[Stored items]

::::

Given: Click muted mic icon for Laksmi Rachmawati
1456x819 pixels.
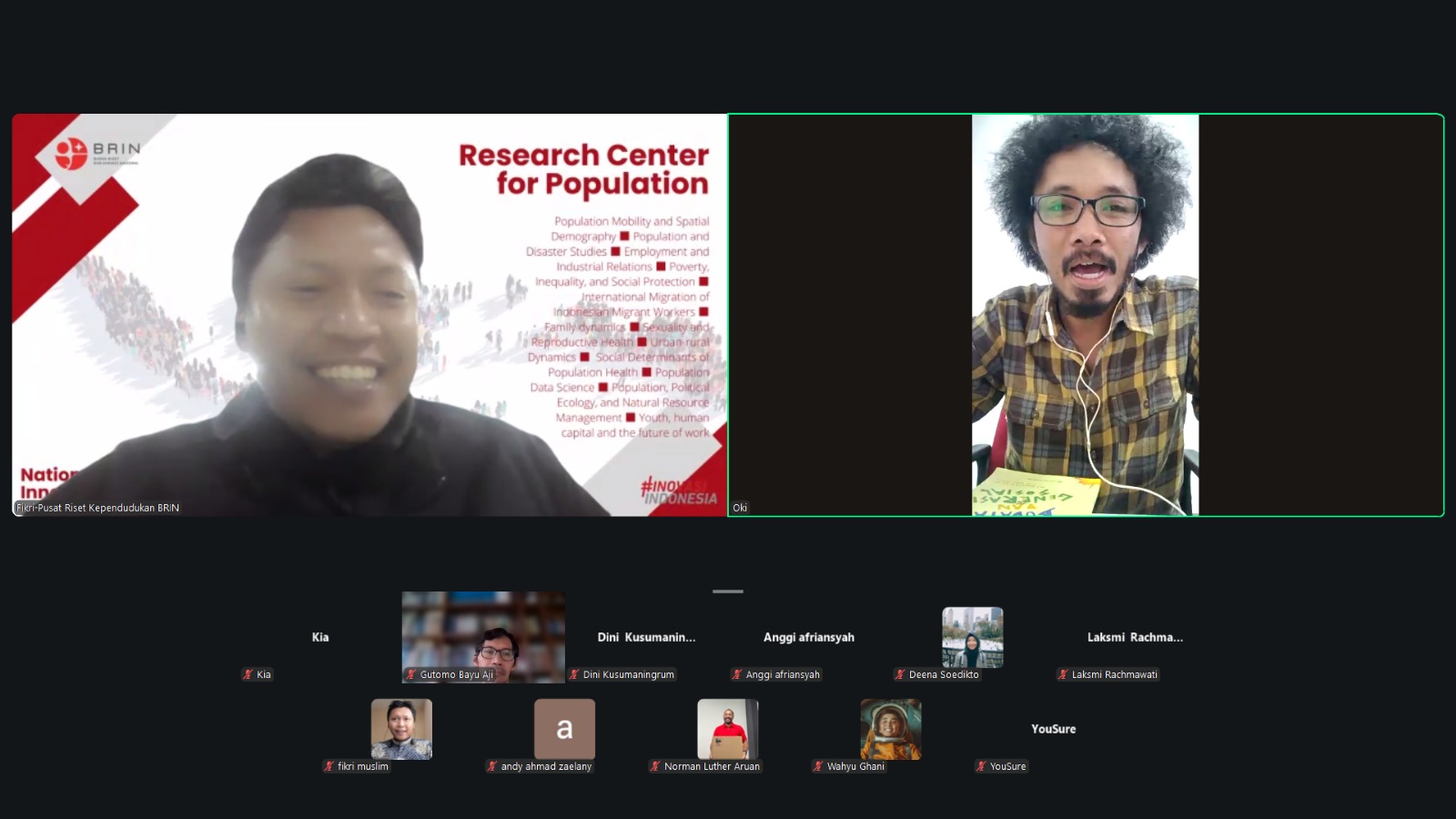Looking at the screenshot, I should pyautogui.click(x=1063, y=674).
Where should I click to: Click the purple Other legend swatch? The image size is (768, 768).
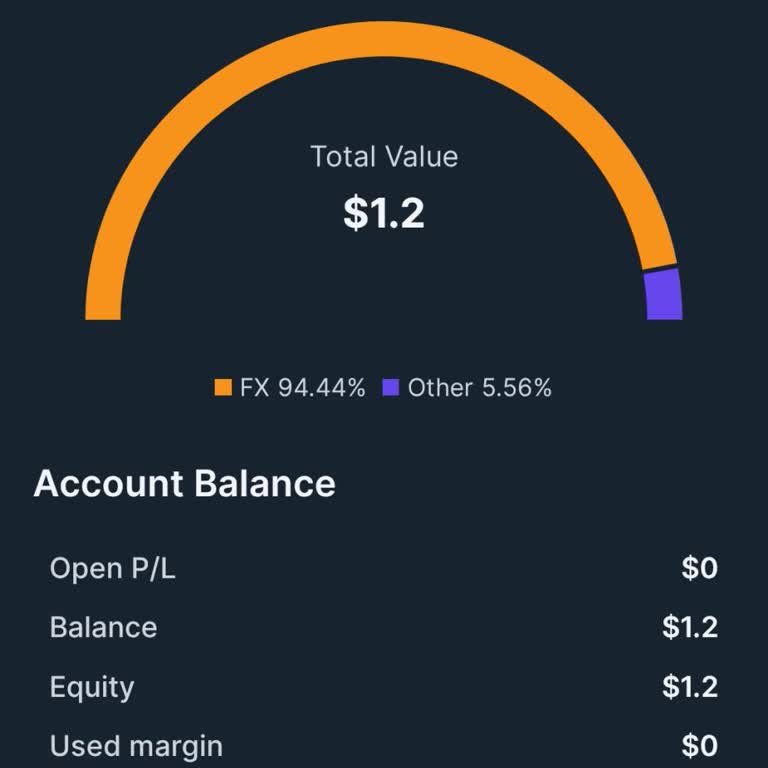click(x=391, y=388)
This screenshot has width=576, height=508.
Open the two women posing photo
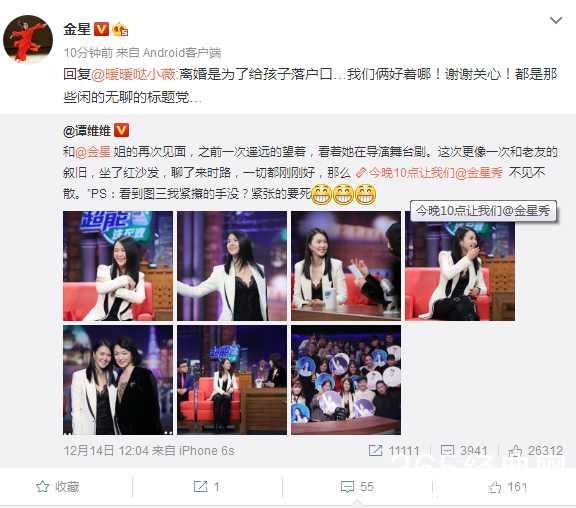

::::

Please transcribe word for word the lines from the one bearing "This screenshot has width=576, height=508." through the last line of the records above, omitting the pictures.

### OUTPUT
This screenshot has width=576, height=508.
Open the two women posing photo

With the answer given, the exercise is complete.